One of our biggest focus in this initiative for women with PD should be as  mentors. This unique privilege bestowed upon us at this conference encompasses all the roles I previously detailed in my last blog -becoming advocates, role models, resource women, and excellent listeners. 

We must Never Forget and Always Remember that we are women and human beings first and foremost then Parkinson’s patients!

Because Parkinson’s is often referred to as a “public disease” the physical manifestations like tremors and masked fancies can exert an even more devastating effect on women’s self esteem. this is Unfortunately due to fact that people are frequently perceived and labeled by their public appearance. Looking depressed and being depressed can worsen this misperceptions of being less than causing further isolation especially as disease advances. but, if we have someone guiding us, lifting us up, and catching us when we fall we too can walk proud, head held high in our best attire even if we are shaking up a storm!

Therefore, it is our job and duty to lift one another up offering practical help when feasible like accompanying her to doctor, take grocery shopping if she is not able to, provide phone numbers to community resources, baby sit, pick up kids from school, and so on.

Always be an encourager. You may be the first person who has ever shown any confidence in them as a woman and a person of value.

Be a counselor with her best interest at heart. Start by being a good listener. Don’t be afraid to nurture emotionally and spiritually. Before healing can take place on the outside it must begin on the inside- remember this!

Most impostant of all be a guide. You have been where they have not been yet so model so they too can follow the path.
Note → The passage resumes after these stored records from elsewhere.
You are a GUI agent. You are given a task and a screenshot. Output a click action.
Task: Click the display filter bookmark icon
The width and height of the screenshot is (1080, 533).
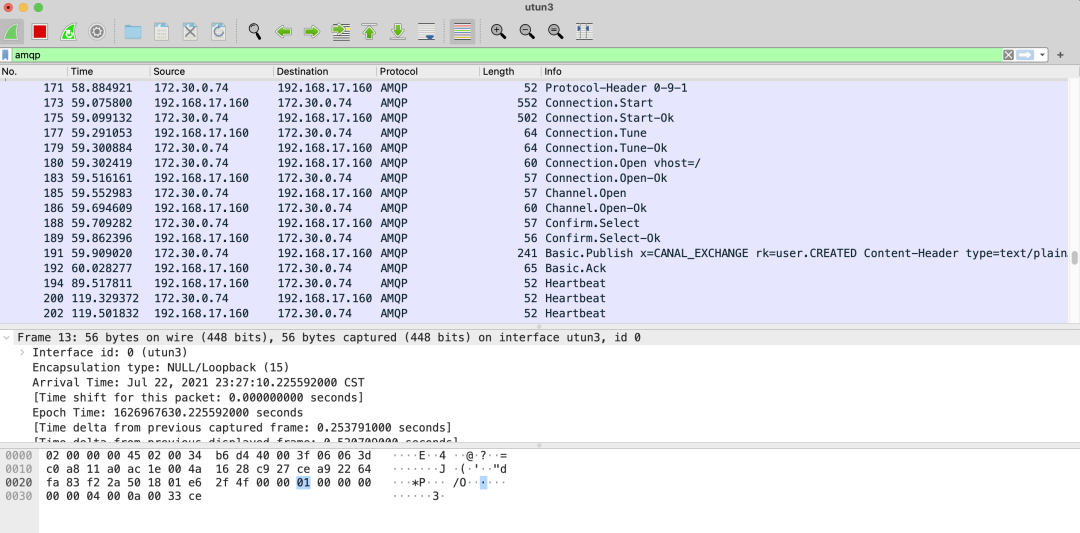pos(7,55)
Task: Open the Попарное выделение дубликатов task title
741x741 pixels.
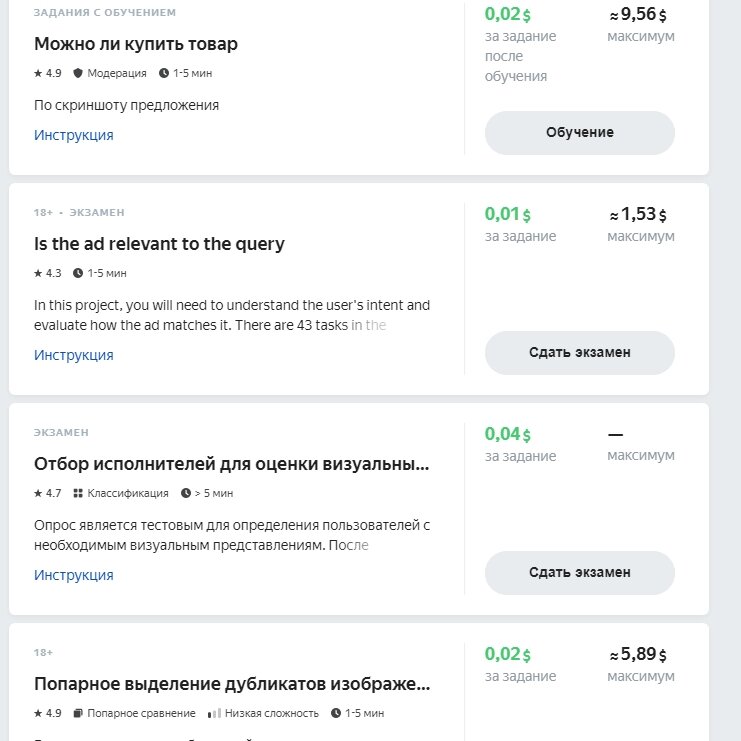Action: point(232,684)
They need to be able to follow how to fail as much as how to succeed and still stand with dignity in one piece and stronger than before the storm.  Hold them accountable as you would yourself.

Doing these things no not only will give meaning to your own life with PD (releasing beaucoup serotonin) from your brain but it will also do the same for her; thus warding off depression. See serotonin is what gives us sense of accomplishment and self importance and worth so it’s a mutually beneficial endeavor.

together we can unrevel our inner gifts and find our true inner beauty and help us  leave the mask of PD behind.

The saddest thing for me would be for us to live a life with PD (or otherwise) as if it were a masquerade ball but upon leaving no one would ever know who we were.